Wednesday, June 6, 2007

Cost of Capital Higher in Poor Nations

http://www.hbs.edu/research/pdf/07-073.pdf
The obvious result: Growth is inhibited in poorer nations. I highly doubt that higher costs are entirely responsible for the poor diffusion of technology in between nations (the benefits are probably lower in nations as well, and internal costs and regulations most certainly play a factor), but this explains it somewhat. Solutions? I'll read this report more throughouly and see what they attribute the higher costs to.

2 comments:

Anonymous said...

They have less actual wealth with which to create new wealth, because, well (I thought this would be obvious): they're poor. Their more limited resources cause their time preference to tend more towards present consumption, and they also (big surprise) have more trouble getting foreign investment because the risks are higher and the profit potential is lower compared to alternative investment options.
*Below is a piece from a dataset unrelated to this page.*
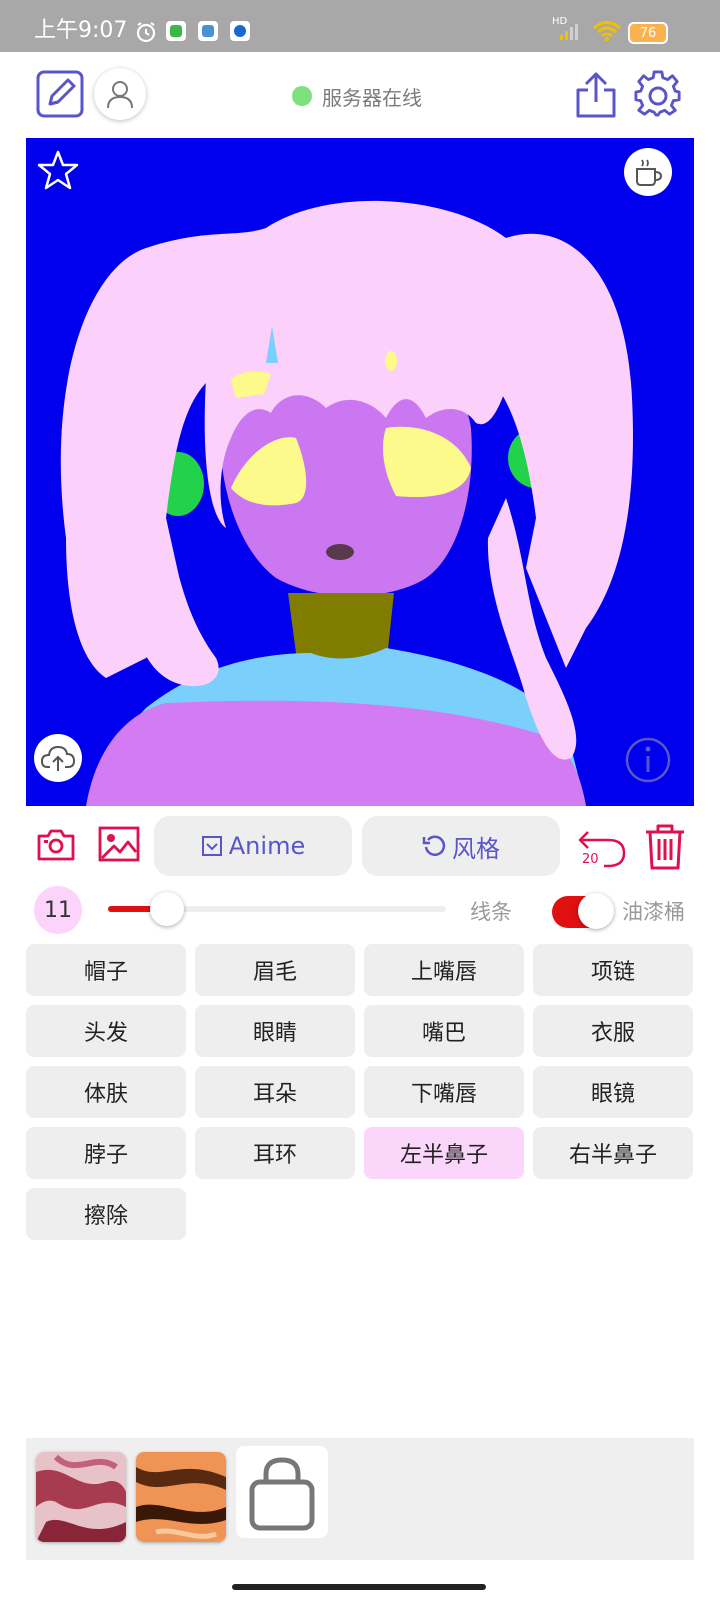 The height and width of the screenshot is (1600, 720). What do you see at coordinates (360, 1499) in the screenshot?
I see `style-tray` at bounding box center [360, 1499].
Contrary to your backwards thinking on money and credit, "adding liquidity" wouldn't do a damn thing to help. All it would do is divert resources away from present consumption, by forcibly shifting wealth from the pockets of present consumers of the money to the receivers of the central bank's loans. It's effectively a redistribution of wealth from the poor to the already-wealthy and politically-connected. Their time preference is what it is for a reason; you're in no position to dictate what is and is not the "correct" amount of saving and investment for those people. Meddling in the credit market could only lead to greater starvation and overall suffering, coupled with a further concentration of (unearned) wealth into fewer hands.
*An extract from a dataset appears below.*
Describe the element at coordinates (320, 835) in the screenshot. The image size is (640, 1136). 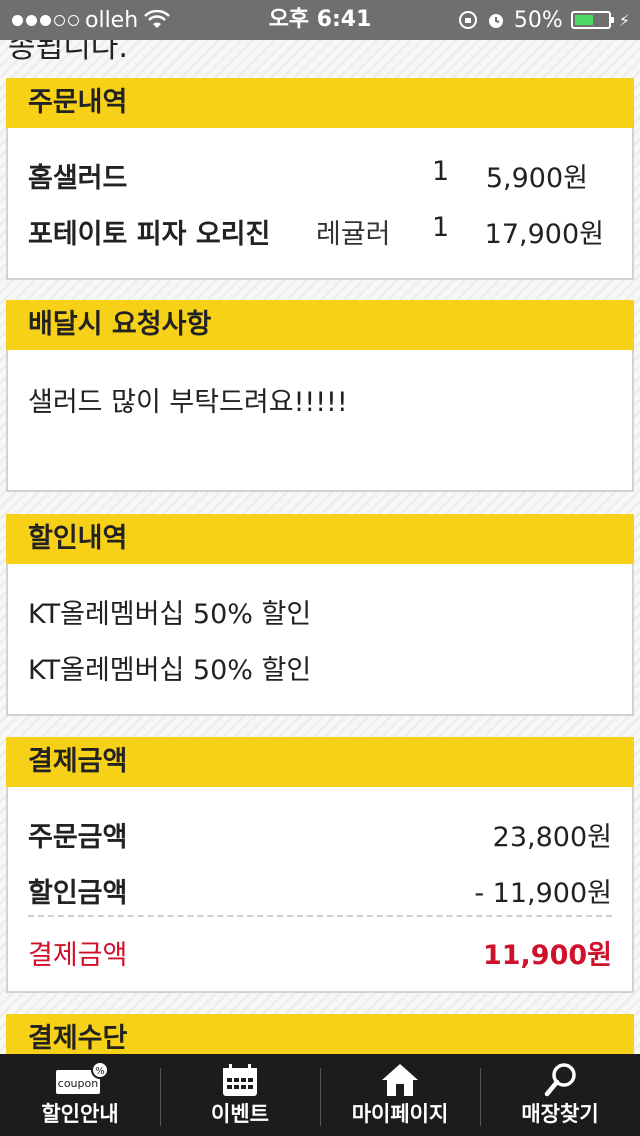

And I frankly don't give a damn what your idiot professors have to say about it. If they knew what they were talking about, you'd understand these things, along with the Austrian business cycle. They can prattle on with their neo-Keynesian pseudo-economic nonsense 'til the stars grow cold; it won't change a damn thing about how the real world actually works.

Anonymous said...

Actually, Rich, it will change something: It'll lead us to another depression.